Transcribe word for word the stretch of the carbon wheel forum thread below that opens with "If you race" and closes with "only live once.".

··· Provided text ···

Carbon clinchers don't ride better than aluminum. Mine ride slightly rougher than my aluminium wheels. Then there's the braking problems. I know a guy who went through two sets of someone's generic carbon wheels in training before giving up and going back to aluminium. We have a lot of steep descents here.

If you race and have the money, then they can be useful. But if you have permission to spend $1k you would do better to buy a year's worth of coaching, or a power meter. Most people can improve their speed more through better training than they can through equipment.


----------



## Salsa_Lover (Jul 6, 2008)

who cares about practical.

You only live once.


----------



## Andrew L (Apr 20, 2011)

ericm979 said:


> Boyds are as good as any other carbon wheel made from generic parts.

··· Supplied data ···

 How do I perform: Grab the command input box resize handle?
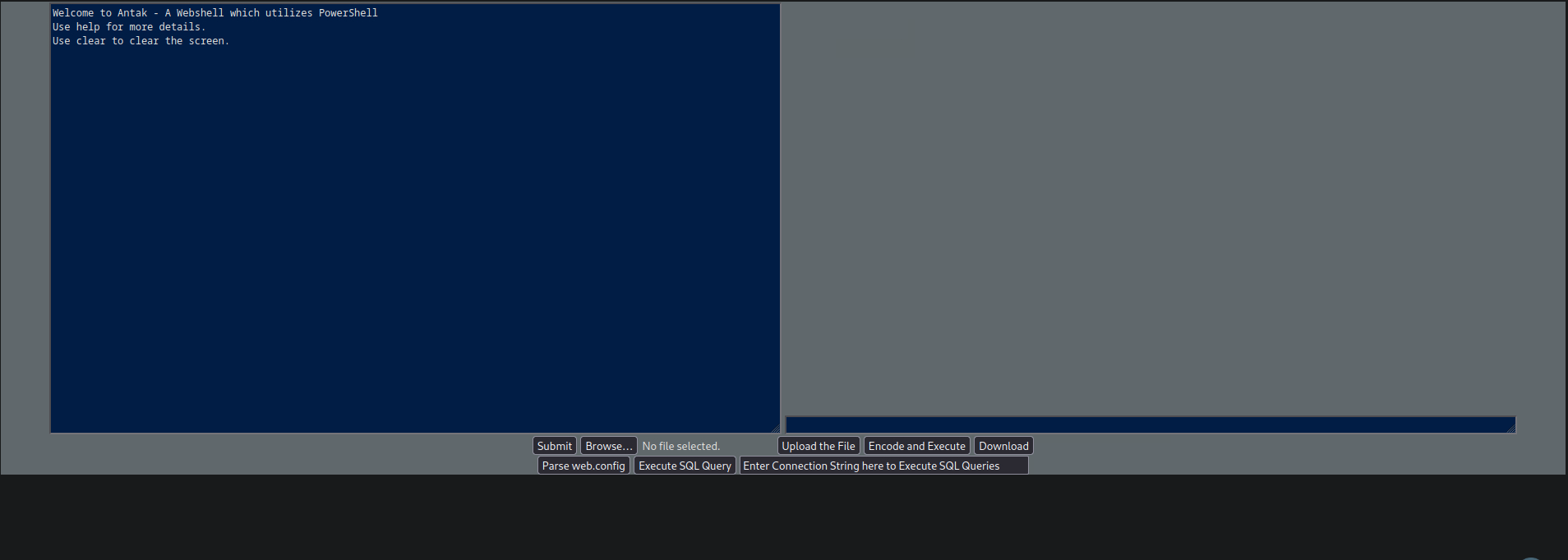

···

Result
If you race and have the money, then they can be useful. But if you have permission to spend $1k you would do better to buy a year's worth of coaching, or a power meter. Most people can improve their speed more through better training than they can through equipment.


----------



## Salsa_Lover (Jul 6, 2008)

who cares about practical.

You only live once.